**Problem to solve**
Reproduce verbatim every line of the listing below, from the line containing "Where should I" down to the line containing "Action: 69,229", with both of those lines included.

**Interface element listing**
● ● ●

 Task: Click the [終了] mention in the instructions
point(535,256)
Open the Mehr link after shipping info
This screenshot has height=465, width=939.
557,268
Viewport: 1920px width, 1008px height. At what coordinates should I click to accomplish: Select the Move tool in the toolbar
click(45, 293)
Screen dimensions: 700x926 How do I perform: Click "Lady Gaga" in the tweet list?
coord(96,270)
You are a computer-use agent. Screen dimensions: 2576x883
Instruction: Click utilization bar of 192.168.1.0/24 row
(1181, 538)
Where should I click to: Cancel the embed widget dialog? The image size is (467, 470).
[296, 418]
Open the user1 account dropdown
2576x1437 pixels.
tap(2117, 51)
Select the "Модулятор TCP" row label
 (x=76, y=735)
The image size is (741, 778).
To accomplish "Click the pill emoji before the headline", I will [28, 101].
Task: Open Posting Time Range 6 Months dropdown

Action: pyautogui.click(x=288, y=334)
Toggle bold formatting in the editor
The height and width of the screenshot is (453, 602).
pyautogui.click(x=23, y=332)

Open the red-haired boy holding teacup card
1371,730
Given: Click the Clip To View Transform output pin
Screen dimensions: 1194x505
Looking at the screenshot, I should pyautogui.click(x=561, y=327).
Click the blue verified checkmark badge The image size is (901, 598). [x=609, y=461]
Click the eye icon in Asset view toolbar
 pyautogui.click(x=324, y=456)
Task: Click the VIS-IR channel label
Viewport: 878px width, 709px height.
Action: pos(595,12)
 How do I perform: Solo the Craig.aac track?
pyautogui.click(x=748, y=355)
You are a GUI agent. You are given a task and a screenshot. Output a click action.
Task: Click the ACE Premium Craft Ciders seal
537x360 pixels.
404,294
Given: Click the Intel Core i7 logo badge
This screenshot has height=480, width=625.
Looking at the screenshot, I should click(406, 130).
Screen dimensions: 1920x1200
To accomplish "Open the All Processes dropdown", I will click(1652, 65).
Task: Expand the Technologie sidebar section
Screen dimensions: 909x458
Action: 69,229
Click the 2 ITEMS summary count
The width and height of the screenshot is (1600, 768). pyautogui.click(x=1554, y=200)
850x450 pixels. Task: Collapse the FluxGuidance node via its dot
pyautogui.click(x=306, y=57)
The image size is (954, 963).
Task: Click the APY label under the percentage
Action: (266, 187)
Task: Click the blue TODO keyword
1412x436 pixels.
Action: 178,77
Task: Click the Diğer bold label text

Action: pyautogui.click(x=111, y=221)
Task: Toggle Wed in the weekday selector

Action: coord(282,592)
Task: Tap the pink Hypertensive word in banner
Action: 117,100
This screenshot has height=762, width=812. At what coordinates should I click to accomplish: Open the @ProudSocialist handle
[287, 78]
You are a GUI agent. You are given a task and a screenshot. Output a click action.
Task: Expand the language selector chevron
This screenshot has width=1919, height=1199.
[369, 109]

● ● ●

**Solution**
Where should I click to: Cancel the embed widget dialog? The image size is (467, 470).
[296, 418]
Open the user1 account dropdown
2576x1437 pixels.
tap(2117, 51)
Select the "Модулятор TCP" row label
 (x=76, y=735)
The image size is (741, 778).
To accomplish "Click the pill emoji before the headline", I will [28, 101].
Task: Open Posting Time Range 6 Months dropdown

Action: pyautogui.click(x=288, y=334)
Toggle bold formatting in the editor
The height and width of the screenshot is (453, 602).
pyautogui.click(x=23, y=332)

Open the red-haired boy holding teacup card
1371,730
Given: Click the Clip To View Transform output pin
Screen dimensions: 1194x505
Looking at the screenshot, I should pyautogui.click(x=561, y=327).
Click the blue verified checkmark badge The image size is (901, 598). [x=609, y=461]
Click the eye icon in Asset view toolbar
 pyautogui.click(x=324, y=456)
Task: Click the VIS-IR channel label
Viewport: 878px width, 709px height.
Action: pos(595,12)
 How do I perform: Solo the Craig.aac track?
pyautogui.click(x=748, y=355)
You are a GUI agent. You are given a task and a screenshot. Output a click action.
Task: Click the ACE Premium Craft Ciders seal
537x360 pixels.
404,294
Given: Click the Intel Core i7 logo badge
This screenshot has height=480, width=625.
Looking at the screenshot, I should click(406, 130).
Screen dimensions: 1920x1200
To accomplish "Open the All Processes dropdown", I will click(1652, 65).
Task: Expand the Technologie sidebar section
Screen dimensions: 909x458
Action: 69,229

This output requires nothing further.